La Mercedes-Benz Fashion Week Madrid 2026 dejó claro desde el principio que las primeras filas serían el mejor termómetro de tendencias. El inicio sorprendió con una imagen poco habitual: Chiara Ferragni, referente internacional, apareció con un vestido rosa palo de Agua Bendita. Sassa de Osma, por su parte, eligió un conjunto blanco y negro de líneas sencillas. El contraste entre ambas marcó el tono de una edición que salió de IFEMA para ocupar espacios históricos de la ciudad.
El efecto fue inmediato. Ferragni, con bordados botánicos y sello colombiano, rompió la previsibilidad de la pasarela y atrajo todas las miradas al front row. Sassa de Osma, princesa de Hannover, apostó por la elegancia discreta y consolidó su papel como referente de estilo sobrio. Isabelle Junot, también presente, optó por el negro absoluto y sumó un aire de misterio a la jornada inaugural.
La edición 2026 de MBFW Madrid es la número 84 y, por primera vez, los desfiles se celebran en lugares emblemáticos de la ciudad como el Invernadero de Arganzuela y el Palacio de Cibeles.
La lista de invitadas que captaron flashes no terminó ahí.

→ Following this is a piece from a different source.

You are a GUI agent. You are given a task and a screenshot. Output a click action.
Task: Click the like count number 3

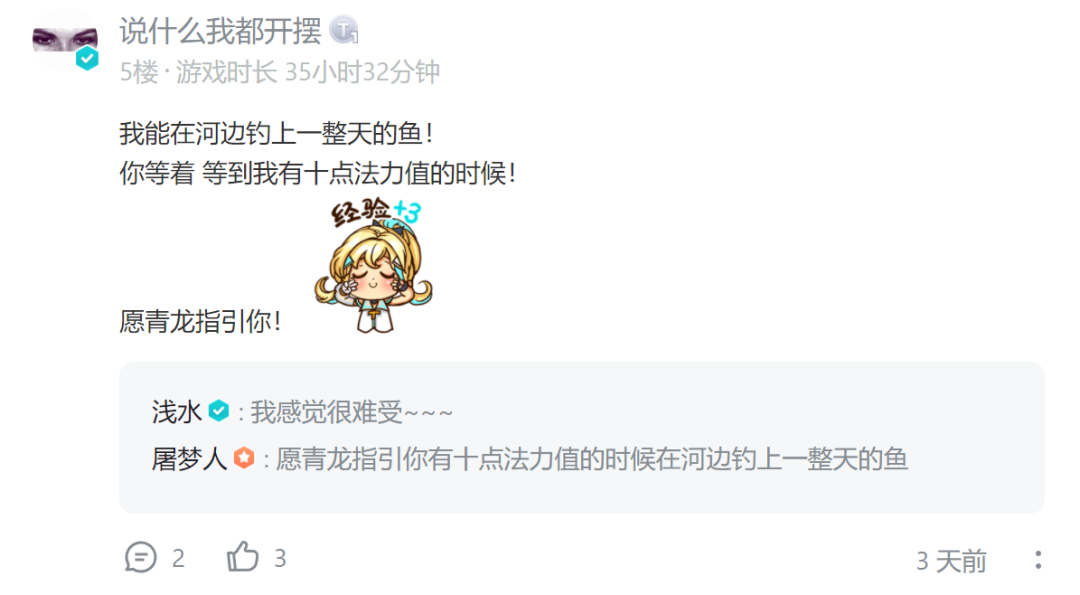pos(280,558)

Victoria Federica eligió un look rojo relajado, mientras Belén Écija apostó por un conjunto bohemio estampado. Sandra Gago y Luna Lozano coincidieron en el blanco, aunque con estilos opuestos: Gago en clave minimalista, Lozano con encaje floral y silueta mini. Nuria March prefirió el rosa con detalles florales, y Carmen Lomana se desmarcó con un vestido multicolor.
El desfile paralelo en las butacas incluyó también a Eugenia Osborne y Carla Hinojosa, ambas con propuestas románticas, y a Tamara Falcó, que sorprendió con un traje berenjena y camisa rosa suave. La variedad de colores y estilos fue evidente: verde botella en Mar Flores, amarillo mantequilla en Teresa Andrés Gonzalvo, blanco y crema en Amelia Bono y marrón minimalista en Alba Díaz.
Este año, la Semana de la Moda apostó por escenarios variados y una mezcla de generaciones. María G. de Jaime y Tomás Páramo coordinaron tonos beige, mientras Marta Lozano y Melissa Villarreal se movieron entre el verde oscuro y el blanco puro. Ágatha Ruiz de la Prada, fiel a su estilo, eligió un look colorido inconfundible. El ambiente, lejos de la rigidez de otras ediciones, fue más espontáneo y cercano entre asistentes y diseñadores.
La Semana de la Moda de Madrid 2026 cuenta con el respaldo del Ayuntamiento de Madrid y más de 12 entidades colaboradoras, así como un fondo de premios que supera los 120.000 euros. El evento coincide con la celebración del Gran Premio de Fórmula 1 en el recinto IFEMA, lo que ha convertido a la capital en epicentro de grandes acontecimientos internacionales.
La apuesta de Agua Bendita por Madrid no pasó desapercibida, como ya se analizó en un artículo anterior. La marca colombiana, presente tanto en la pasarela como en el front row, logró que su estética artesanal estuviera en boca de todos durante la jornada.
En este contexto, la Semana de la Moda de Madrid 2026 se consolidó como un escaparate donde la personalidad pesa tanto como la tendencia. Las invitadas no se limitaron a la elegancia clásica, sino que arriesgaron con detalles inesperados y combinaciones poco vistas en otras temporadas. El resultado fue una pasarela paralela en la que cada gesto, color y textura se leyó como declaración de intenciones. Madrid ha dejado de mirar solo a la pasarela: las primeras filas se han convertido en el verdadero laboratorio de estilo. La moda española apuesta por la mezcla, la autenticidad y la capacidad de sorprender incluso a los más veteranos.
Según Europa Press, el desfile Latin American Fashion Awards X Agua by Agua Bendita, celebrado el 15 de septiembre en la Galería de Cristal del Palacio de Cibeles, contó con la presencia de Chiara Ferragni y reconoció a la firma colombiana con el Premio Diseñador Internacional.